Left bewildered by exams contradiction

26th November 2010 at 00:00

I am frankly bewildered by the Education Secretary's recent pronouncement on early presentation, as reported in The TESS on November 5.

My school spent a great deal of time on consulting and planning with all those affected before adopting a curriculum structure in which Standard grades are now taken in S3 and the senior school has effectively become S4-6 - an approach commended by HMIE.

Our first S3 cohort sat their exams in 2009. It is too early to judge the success of the entire curriculum structure, but what can be said is that we have improved the school's percentages at levels 3 and 4 benchmarks; there will be more presentations at Higher in S5 in 2011 than in previous years; and pupils who opted to leave at the end of S4 in 2010 did so with better qualifications than their predecessors. The experience has been a positive one, but it has been necessarily short-lived.

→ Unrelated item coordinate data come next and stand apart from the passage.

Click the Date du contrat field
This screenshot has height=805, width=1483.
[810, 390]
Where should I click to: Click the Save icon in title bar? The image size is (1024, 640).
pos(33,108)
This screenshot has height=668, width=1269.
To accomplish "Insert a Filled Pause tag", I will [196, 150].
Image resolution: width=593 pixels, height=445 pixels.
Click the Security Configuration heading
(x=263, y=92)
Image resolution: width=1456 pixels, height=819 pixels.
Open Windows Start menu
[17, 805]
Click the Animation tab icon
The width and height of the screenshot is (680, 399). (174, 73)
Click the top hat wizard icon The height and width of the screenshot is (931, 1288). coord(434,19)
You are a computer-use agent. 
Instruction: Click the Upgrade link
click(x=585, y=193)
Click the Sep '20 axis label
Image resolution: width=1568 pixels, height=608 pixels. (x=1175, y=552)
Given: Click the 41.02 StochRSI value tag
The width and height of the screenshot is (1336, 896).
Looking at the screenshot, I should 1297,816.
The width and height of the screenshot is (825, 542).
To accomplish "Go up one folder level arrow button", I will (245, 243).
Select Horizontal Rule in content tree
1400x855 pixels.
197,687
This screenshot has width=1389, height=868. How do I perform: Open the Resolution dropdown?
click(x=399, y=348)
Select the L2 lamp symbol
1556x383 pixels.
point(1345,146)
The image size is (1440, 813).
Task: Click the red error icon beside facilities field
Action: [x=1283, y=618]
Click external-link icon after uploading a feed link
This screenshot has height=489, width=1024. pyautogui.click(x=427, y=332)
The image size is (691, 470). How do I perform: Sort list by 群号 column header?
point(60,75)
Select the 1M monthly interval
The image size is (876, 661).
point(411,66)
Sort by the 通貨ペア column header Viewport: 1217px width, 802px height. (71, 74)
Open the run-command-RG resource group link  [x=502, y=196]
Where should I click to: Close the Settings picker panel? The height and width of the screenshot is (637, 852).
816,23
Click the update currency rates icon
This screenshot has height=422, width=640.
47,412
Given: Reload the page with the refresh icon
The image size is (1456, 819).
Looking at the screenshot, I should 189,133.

We have now abandoned the policy, based on the explicit official statements in Building the Curriculum 3 (2008) that decisions about early presentation "must be made in the best interests of an individual pupil - not classes, cohorts or year groups ... If necessary, the Scottish Government will strengthen the existing guidance on when young people can be presented for National Qualifications andor arrange for age and stage regulations to be introduced to reinforce this policy".

These are probably among the most unequivocal sentences in Curriculum for Excellence documentation, which is not renowned for such unambiguity. Yet Michael Russell now appears to be telling those of us who understood that early presentation was so "forbidden" and "wrong" that it would, if required, be legally proscribed, that we were labouring under a misinterpretation.

At this stage in curriculum development, where we are focusing on S2-3, we have already told current S1 pupils that they will not be sitting exams in S3. What else, in light of BtC3, could we tell them? I cannot now, in all conscience and in light of the apparent flexibility offered by the Education Secretary, go back and tell them, much as I might like to, that the situation has changed. That wouldn't be planned and consultative curriculum planning but, rather, would represent a volte-face with which I would not wish to be associated.

JM Simpson, headteacher, Leith Academy, Edinburgh.